In collaboration with Milan galleries Gió Marconi and Kaufmann Repetto, as well as with the owners of the commercial spaces involved, Unterwegs (“In viaggio”) displayed works by Kerstin Brätsch and Judith Hopf, internationally renowned German artists, in the windows of Via della Spiga 48 in Milan. The works, designed specifically for this exhibition, were yet again visible to the public through the windows 24 hours a day.
Both these artists are interested in the critical scrutiny of the contemporary digital dependance, their works encompass painting, sculpture and installation.
Fascinated by ancient art techniques and alchemical transformations of materials, Kerstin Brätsch presented a marbling painting on paper and a series of self-supporting structure, partially illuminated by neon light, which incorporate ancient glasses made in Switzerland and subsequently reworked. On display was also a stucco from the latest series of work curated by the German artist using the marble stucco technique, in collaboration with Roman craftsman Walter Cipriani. This process uses the 17th century Italian technique in which the pigments are mixed with wet plaster and glued and finally polished to create a marble effect.
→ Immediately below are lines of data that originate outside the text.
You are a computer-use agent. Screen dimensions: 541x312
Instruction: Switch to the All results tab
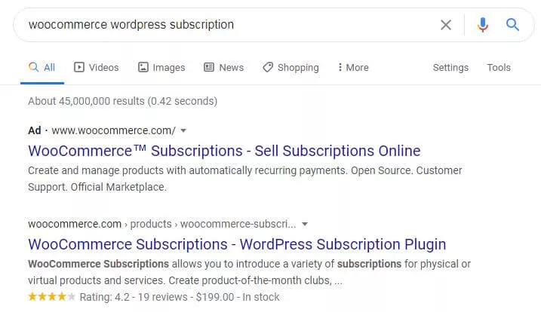pyautogui.click(x=42, y=67)
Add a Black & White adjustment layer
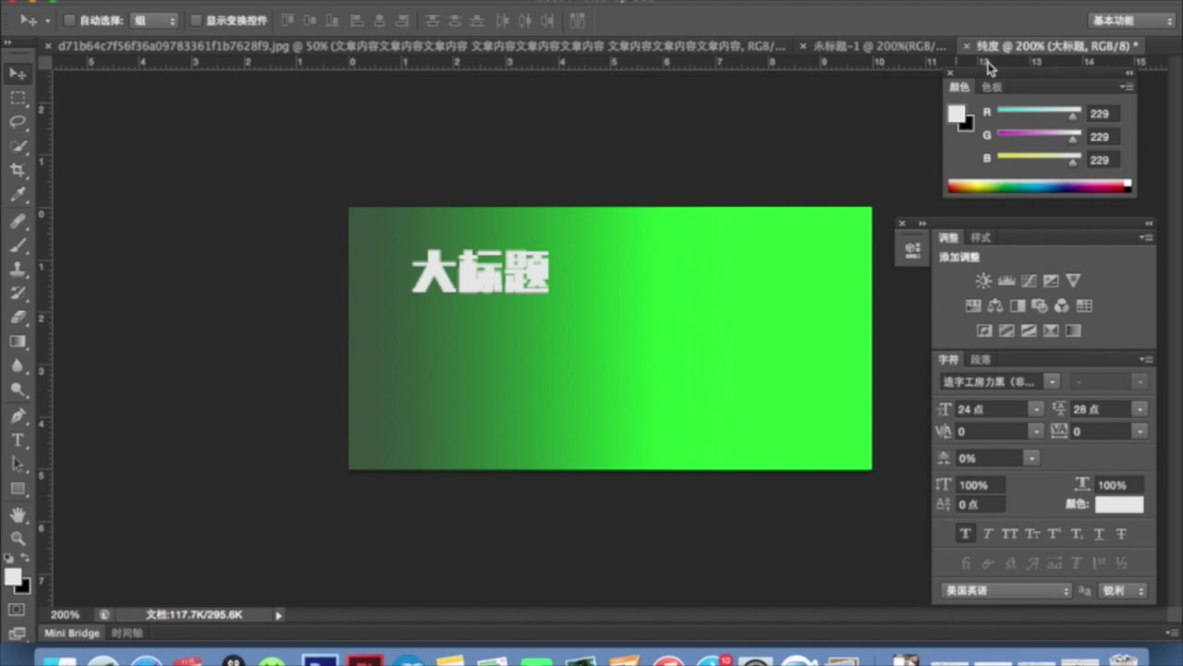1183x666 pixels. click(x=1018, y=306)
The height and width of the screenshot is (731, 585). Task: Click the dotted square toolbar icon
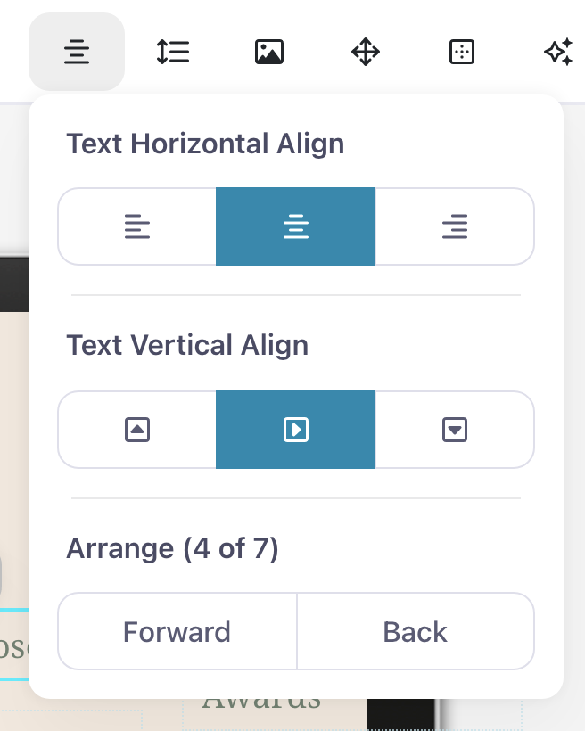[461, 53]
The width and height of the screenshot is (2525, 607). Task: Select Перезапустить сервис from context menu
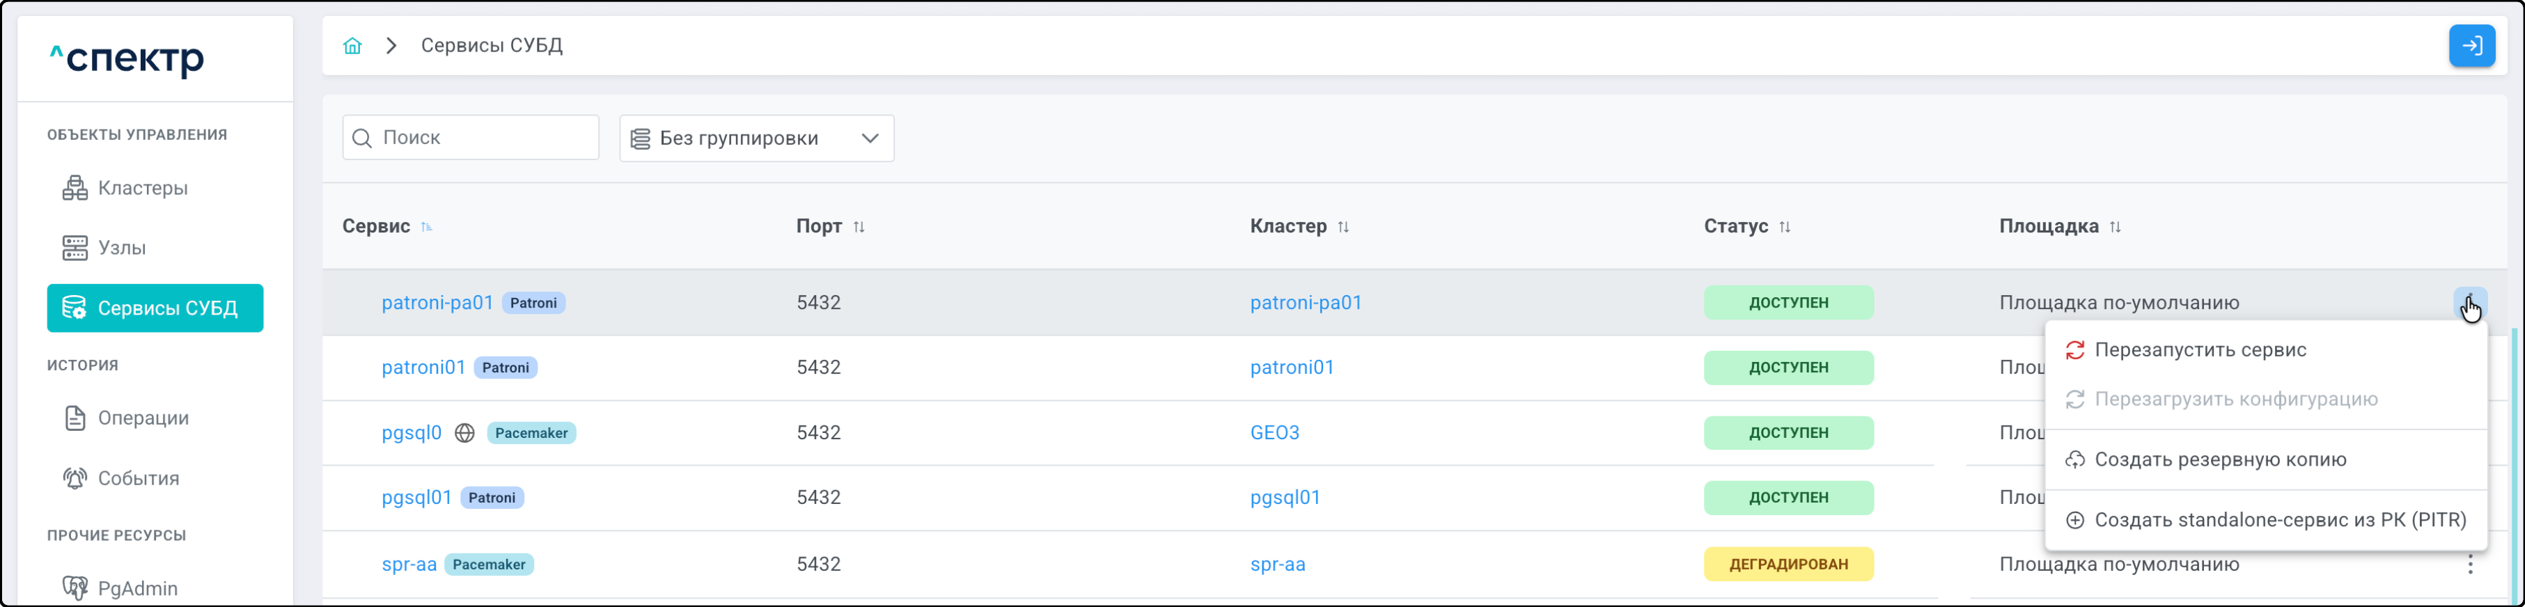2200,350
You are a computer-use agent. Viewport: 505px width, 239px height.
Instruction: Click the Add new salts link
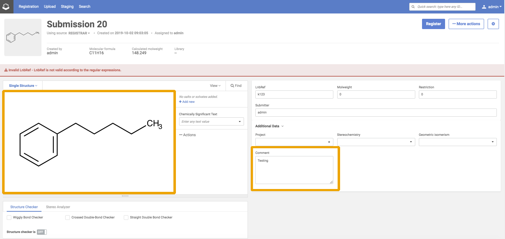187,102
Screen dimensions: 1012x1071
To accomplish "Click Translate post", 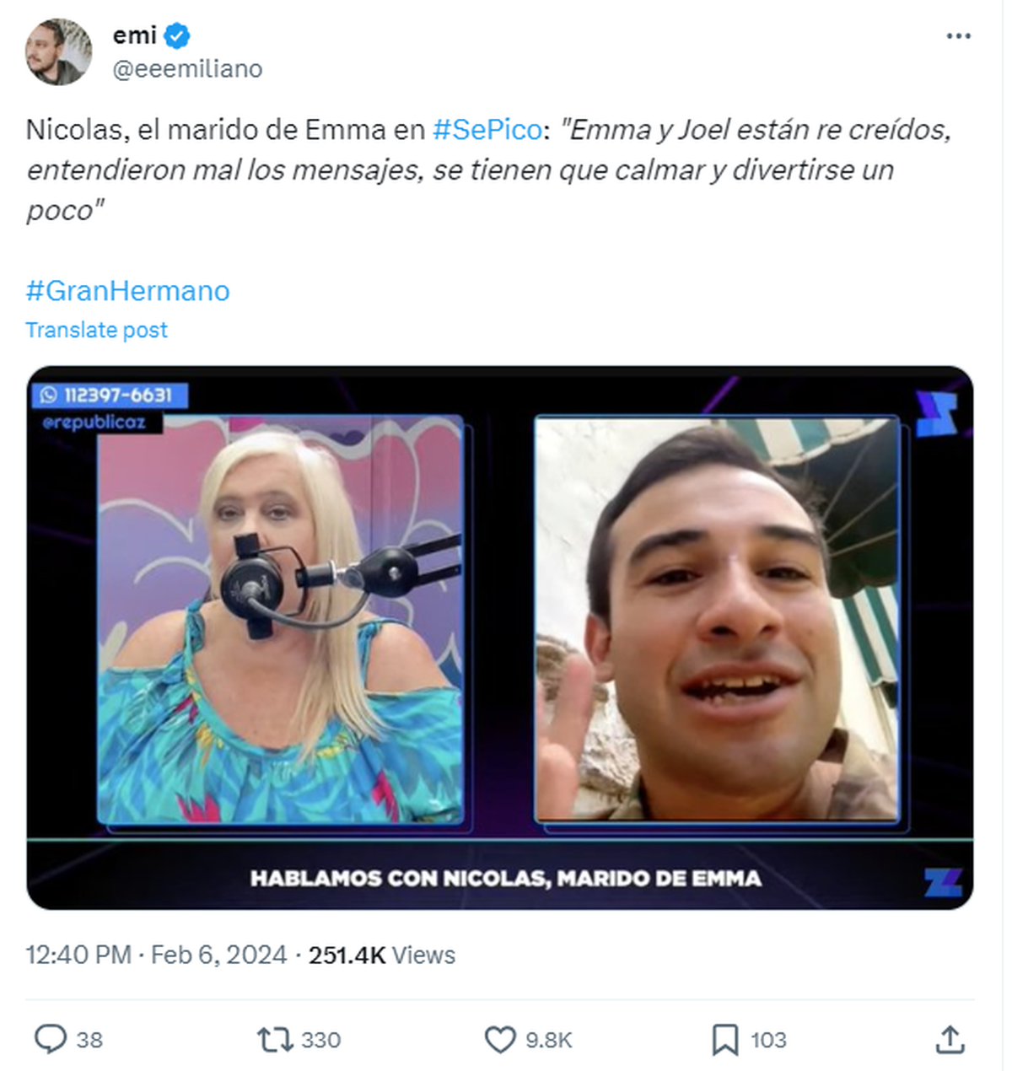I will [x=97, y=330].
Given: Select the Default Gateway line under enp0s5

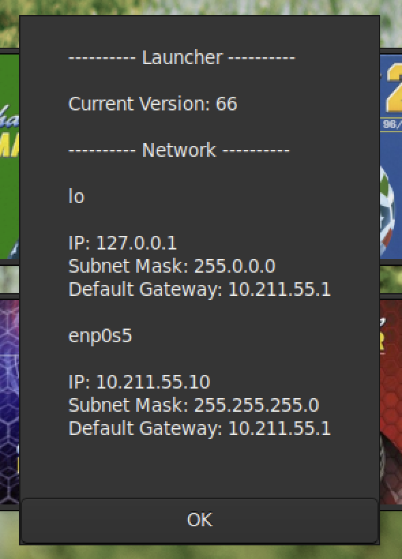Looking at the screenshot, I should click(200, 428).
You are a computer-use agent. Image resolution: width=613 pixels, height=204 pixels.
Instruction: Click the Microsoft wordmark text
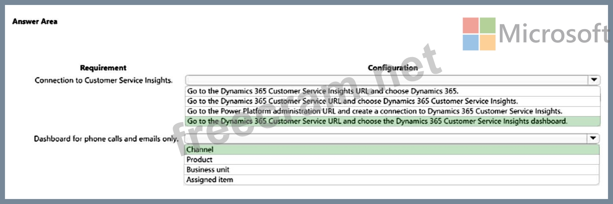(x=554, y=34)
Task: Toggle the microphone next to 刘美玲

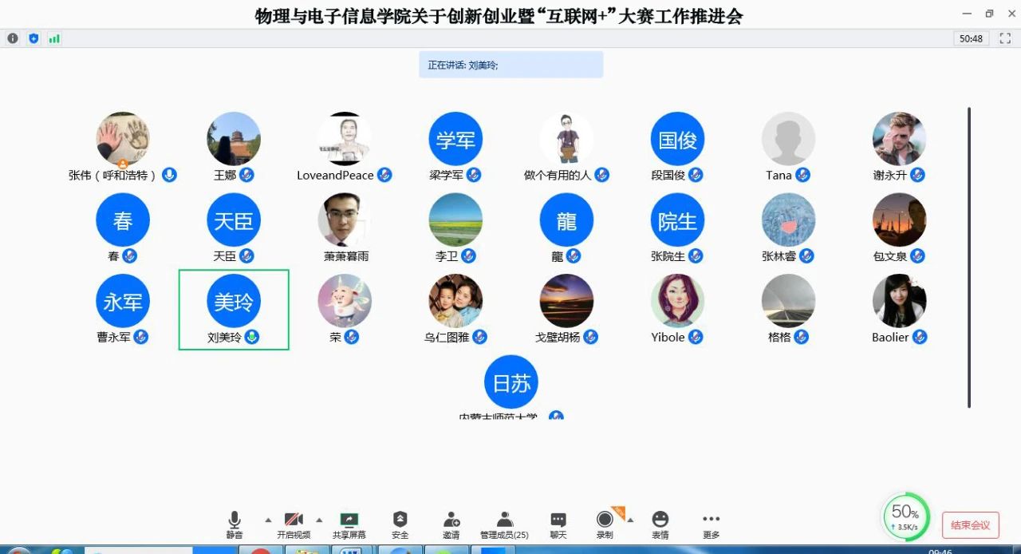Action: 252,337
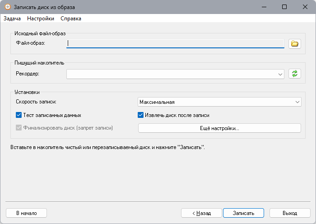Screen dimensions: 316x224
Task: Go back with the Назад button
Action: click(201, 213)
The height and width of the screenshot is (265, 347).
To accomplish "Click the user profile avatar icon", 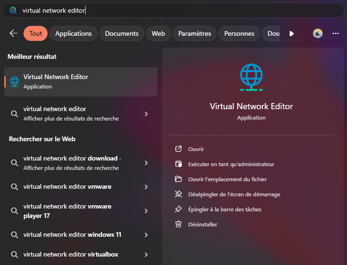I will 318,33.
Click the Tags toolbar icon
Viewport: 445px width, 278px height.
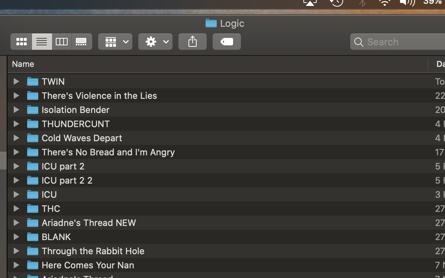[x=226, y=42]
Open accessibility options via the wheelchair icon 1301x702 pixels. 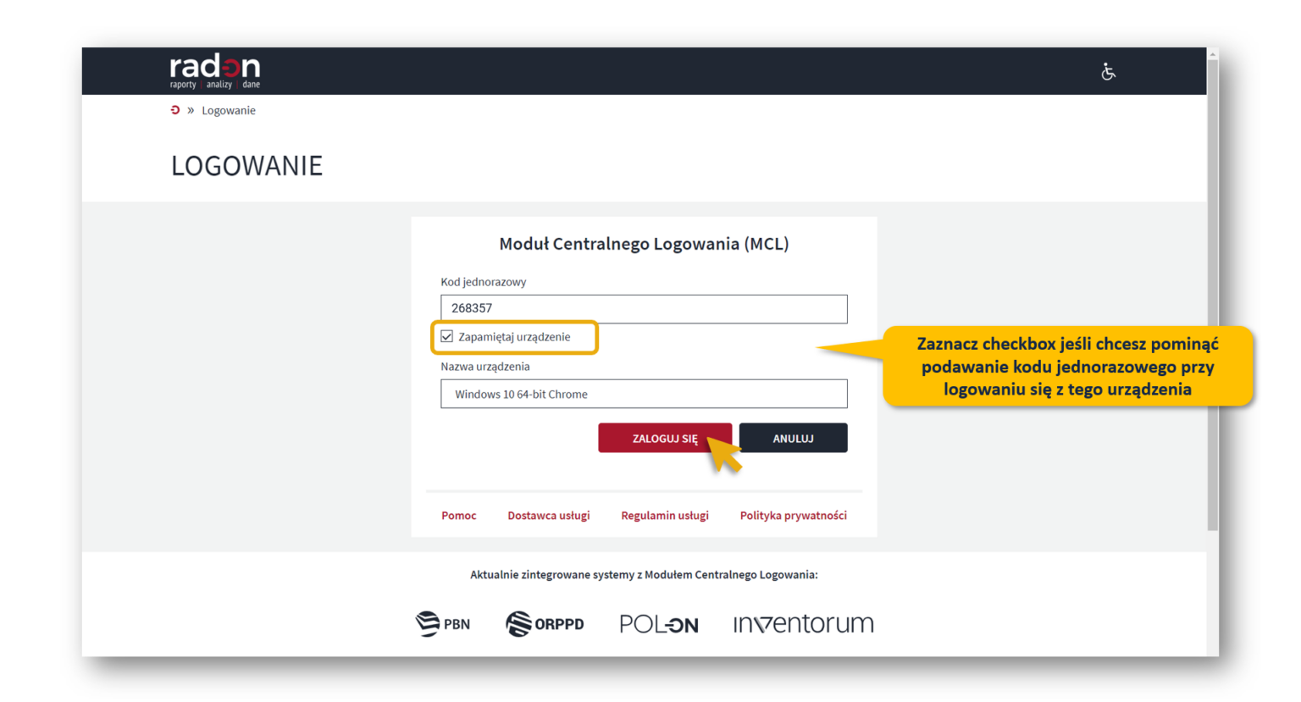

Judith Hopfs aims to provoke gaps in power, inserting slap-stick humor, the domestic and absurd into the space of art, questioning our preconceptions and stereotypes. The exponentially growing importance of digital communication was addressed in Untitled (Email Lines) where three strings of violet, blue and green LED lights were suspended from the ceiling, reminding us of the ever-present influx of emails distracting contemporary life. Next to this installation, a group of precious, brutalist animals was invading the space: the herbivores depicted in Flock of Sheep were expressionless and immobile – a gesture, as the artist put it, “to the flexible society we live in, where we are always ready to move from one job to the next”.
In Openings, gauzy fabrics were decorated with the batik technique. Inspired by 18th century wallpaper, illustrating colonial life, the artist reinterprets these territories as island, permeated by mysterious signs, promoting us to open our eyes to inner worlds, indefinable by society’s norms and parameters.